What the exercise asks: Please reproduce all of the lines below, word for word and in full.

Collected data entries:
☆ ☆ ☆ ☆ ☆
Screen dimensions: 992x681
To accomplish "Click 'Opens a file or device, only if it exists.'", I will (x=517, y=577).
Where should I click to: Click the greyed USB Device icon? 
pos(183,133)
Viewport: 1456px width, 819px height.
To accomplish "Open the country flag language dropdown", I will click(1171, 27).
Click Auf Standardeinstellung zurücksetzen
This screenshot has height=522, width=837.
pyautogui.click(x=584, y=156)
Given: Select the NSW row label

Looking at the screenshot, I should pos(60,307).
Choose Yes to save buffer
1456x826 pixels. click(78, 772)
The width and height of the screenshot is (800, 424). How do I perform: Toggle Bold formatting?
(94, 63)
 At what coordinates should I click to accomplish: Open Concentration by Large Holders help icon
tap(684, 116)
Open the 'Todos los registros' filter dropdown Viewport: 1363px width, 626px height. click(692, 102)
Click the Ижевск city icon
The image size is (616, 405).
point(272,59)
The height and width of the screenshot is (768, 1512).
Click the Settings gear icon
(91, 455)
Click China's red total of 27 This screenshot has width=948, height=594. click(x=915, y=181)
☆ ☆ ☆ ☆ ☆
The answer:
Screen dimensions: 992x681
To accomplish "Click 'Opens a file or device, only if it exists.'", I will (x=517, y=577).
Where should I click to: Click the greyed USB Device icon? 
pos(183,133)
Viewport: 1456px width, 819px height.
To accomplish "Open the country flag language dropdown", I will click(1171, 27).
Click Auf Standardeinstellung zurücksetzen
This screenshot has height=522, width=837.
pyautogui.click(x=584, y=156)
Given: Select the NSW row label

Looking at the screenshot, I should pos(60,307).
Choose Yes to save buffer
1456x826 pixels. click(78, 772)
The width and height of the screenshot is (800, 424). How do I perform: Toggle Bold formatting?
(94, 63)
 At what coordinates should I click to accomplish: Open Concentration by Large Holders help icon
tap(684, 116)
Open the 'Todos los registros' filter dropdown Viewport: 1363px width, 626px height. click(692, 102)
Click the Ижевск city icon
The image size is (616, 405).
point(272,59)
The height and width of the screenshot is (768, 1512).
Click the Settings gear icon
(91, 455)
Click China's red total of 27 This screenshot has width=948, height=594. click(x=915, y=181)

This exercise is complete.